One of the most common work orders that I used to submit on behalf of residents across the country included an HVAC note. I’ll admit, they changed from region to region. “My AC won’t cool my apartment to 55 degrees like it says on my thermostat”, “the heater in my apartment won’t keep my bedroom closet at 95 degrees while it’s snowing outside”, or one of my personal favorites, “for some reason when I run my AC and it’s snowing outside, the air coming out of the vent doesn’t feel cold.” Those of us that have fielded hundreds, if not thousands, of these messages, seemingly fill our responses with the same “thank you for letting us know, we’ll get on it right away” while thinking to ourselves “ITS THE DEAD OF WINTER, STOP RUNNING YOUR AIR CONDITIONER!

”Now these are not the kind of customer service messages that we as professionals want to leave our residents with, so there has to be a way to empower them to get ahead of the issue, understand why something has occurred when it has, and frame the expectation of the solution in the proper mindset. This is where predictive intelligence and learned usage habits can play a massive role.

Advancement of HVAC 101

HVAC systems have arguably come the furthest in the MDU arena. Gas heaters have largely been replaced by electric units. Individual window mounted room AC compressors by central AC. Dial thermostats by the many more advanced.

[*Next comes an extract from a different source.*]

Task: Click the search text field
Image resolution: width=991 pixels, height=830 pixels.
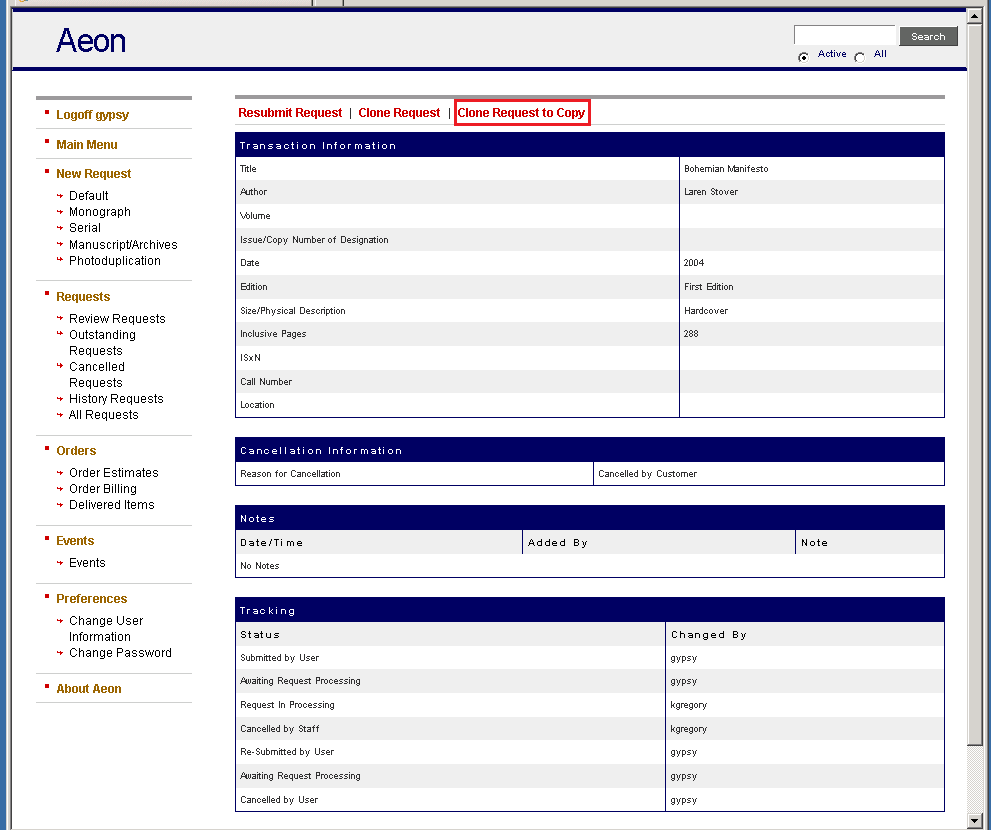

While not entirely a far cry from the presence of elevators over stairs, it proves that the adoption of newer HVAC standards occurs much more rapidly than other building installations. I’ll venture to guess that those of you who’ve adopted some sort of digitization inside your unit mixes have opted for a “programmable thermostat” and reeled it in your marketing efforts as a result.

In our very first blog entry, ‘Breaking the Concept of Smart’, we touched on how a “programmable thermostat” is simply a digital interpretation of a turning dial with a time setting—not what we’d consider intelligent, but a step in the right direction nonetheless. Because these sorts of devices have taken over, people tend to attach the labels “connected” or “smart” to such thermostats, but in reality, this line of thinking requires additional education. The education essentially comes down to a few touch points:

  1. Before dubbing your thermostatsmart, it must be embedded with the intelligence to learn the daily habits of residents. Eventually, it will program its own power settings to follow your daily activities after running through the learning process. This isnt a sci-fi feature, its rooted in the devices AI features found in Ecobee, Honeywell, etc.
  2. Preventative maintenance addresses the useful life cycle of the units themselves. Air flow monitors, temperature gauges, or current meters can be used to anticipate the eventuality of the unit’s death, allowing the team to get in front of it and stem any kind of resident dissatisfaction from a useless unit.

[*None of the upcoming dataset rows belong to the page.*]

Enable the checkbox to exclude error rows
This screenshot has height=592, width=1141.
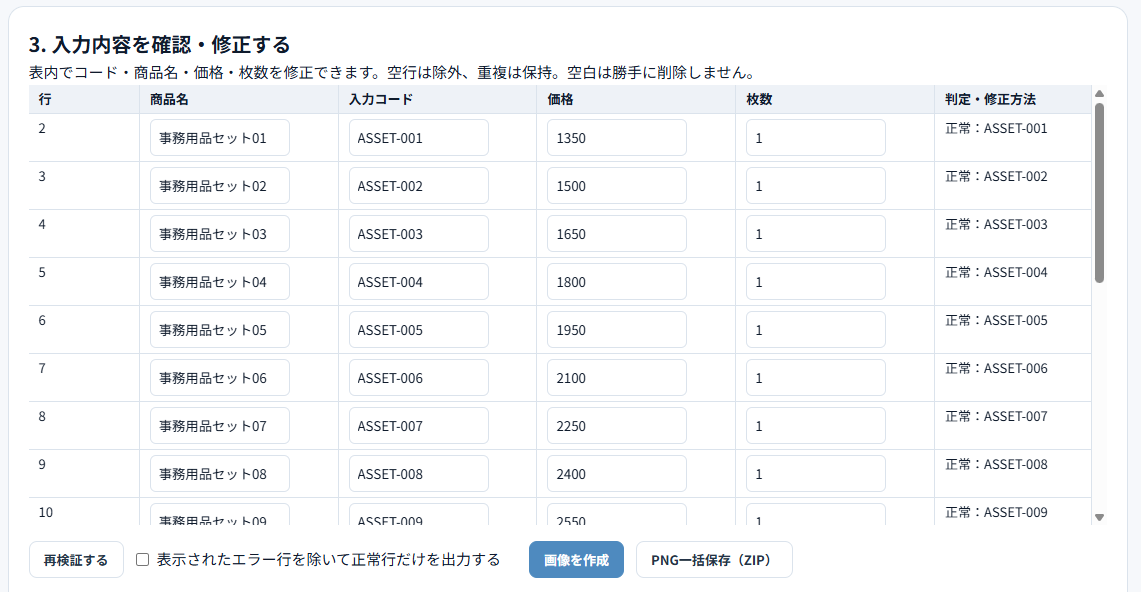pyautogui.click(x=143, y=559)
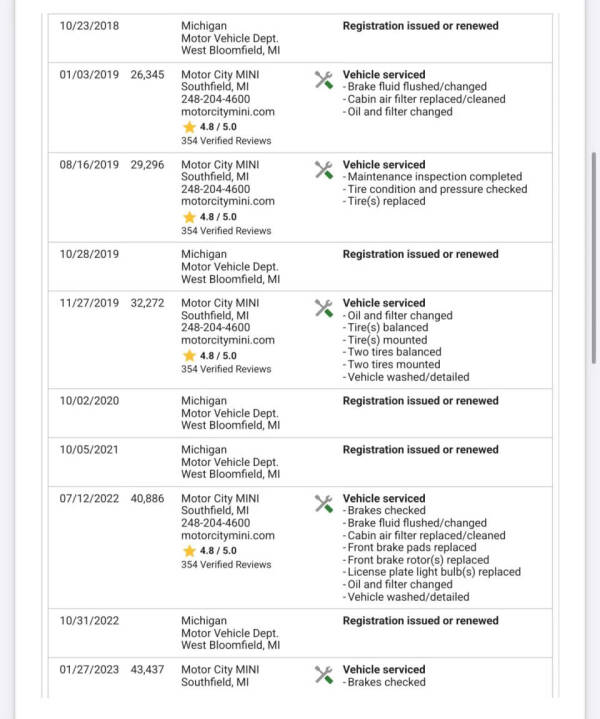600x719 pixels.
Task: Call 248-204-4600 in 01/03/2019 entry
Action: coord(216,99)
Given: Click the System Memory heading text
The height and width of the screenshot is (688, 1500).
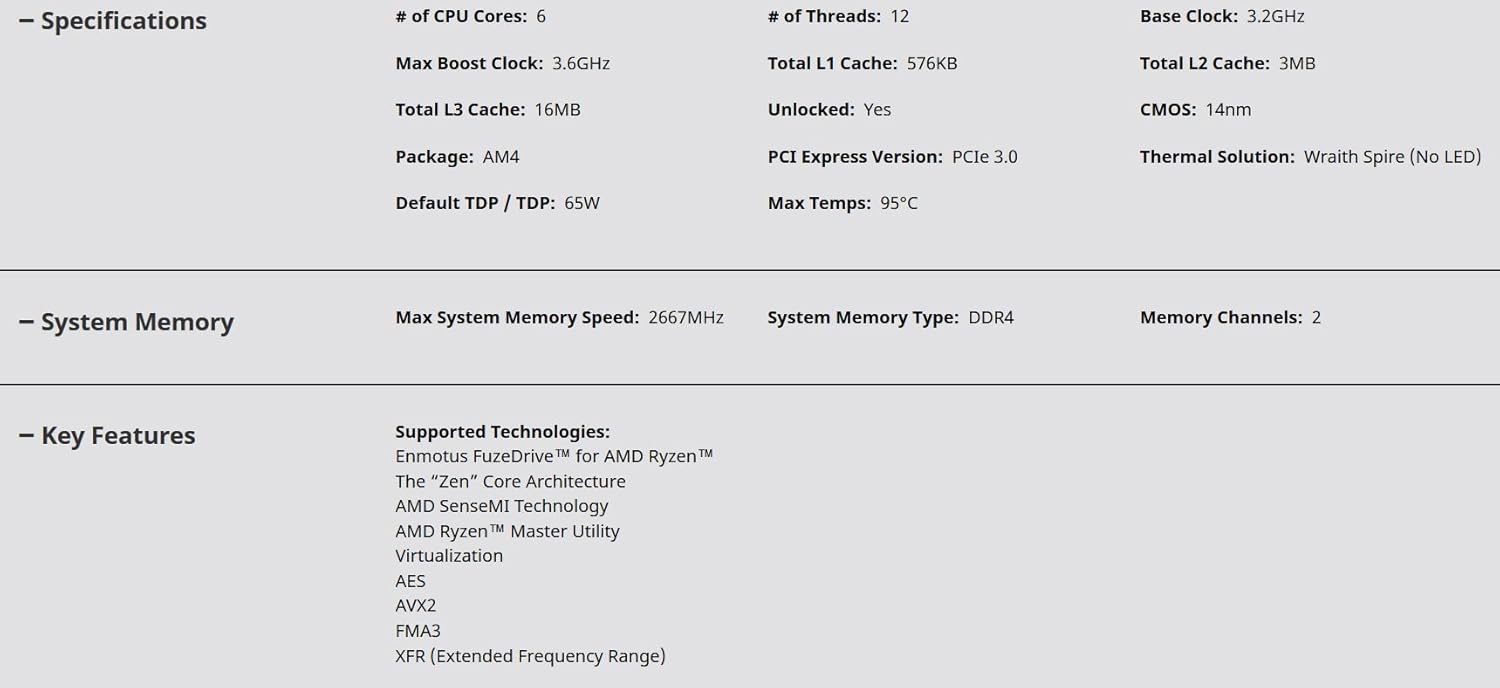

These two items are primarily resident focused, so let’s shift over to the benefits afforded to the daily operations of the management staff.

Management’s Daily Routine, Uninterrupted

Residents, empowered by the management staff, feel ownership of their units. We refer to the apartment as “your home” when speaking with the current lease holder. With these concepts widely accepted, I’ve never met a resident that didn’t believe what they wanted to talk to me about wasn’t the most important matter in both our worlds at the very moment. Willfully interrupting a prospect’s conversation about what they’re looking for was commonplace, and there MUST be an easier resolution than to leave the prospect waiting in order to address a resident’s issue.


The solution? Automation. When residents have been thoroughly educated on the intelligence of their homes, there will be less additional need for interruptions to a leasing agent’s daily routines. Work orders for HVAC, or even propped doors as we spoke about in the last blog entry, can be automated as one would expect in what we like to call a “brilliant building”. This means less time being reactive and more time being proactive. And this reverberates throughout the entirety of the everyday.

Imagine not sending your leasing agents to spend the last 45 minutes of each day “closing” vacant units. Imagine, as a community or property manager, not having to interrupt your report creation, PO submission, close-out procedures, etc. to go out on the “floor” and cover for a leasing agent scrambling to find the proper keys to the proper units to “close” them out in the proper way!

Inside Episense’s managerial dashboard there is a configurable “open” and “close” workflow to accomplish ALL of these things immediately. That’s right. No, I am not making this up. Instantly, make sure all the doors are locked, all the thermostats are correctly set, and, if you so choose, all the blinds are closed. Now 45 minutes, and probably a leasing agent’s renewed positive attitude, later and you’re still rocking through your revenue generating activities instead of simply “closing” the community. If that’s not enough to investigate smart technologies then I may have the wrong audience. But I’ll add one additional piece to the puzzle.

The Net Effect

The monetary impact of inefficient time use should be clear. Elevating the resident experience with smart thermostats explains itself. The increased resident satisfaction from fewer work order submissions is intrinsic to this kind of implementation. And being able to say, without question, that this will save the resident AND the ownership group money is as plain as day. Adding all these pieces up should prompt fireworks, red carpets, bottles of champagne and John Williams conducting a symphony for all adopters. A little much, yes, but that’s how we try to make our residents feel, and now you’ll have yet another way to get them feeling more at home then ever before.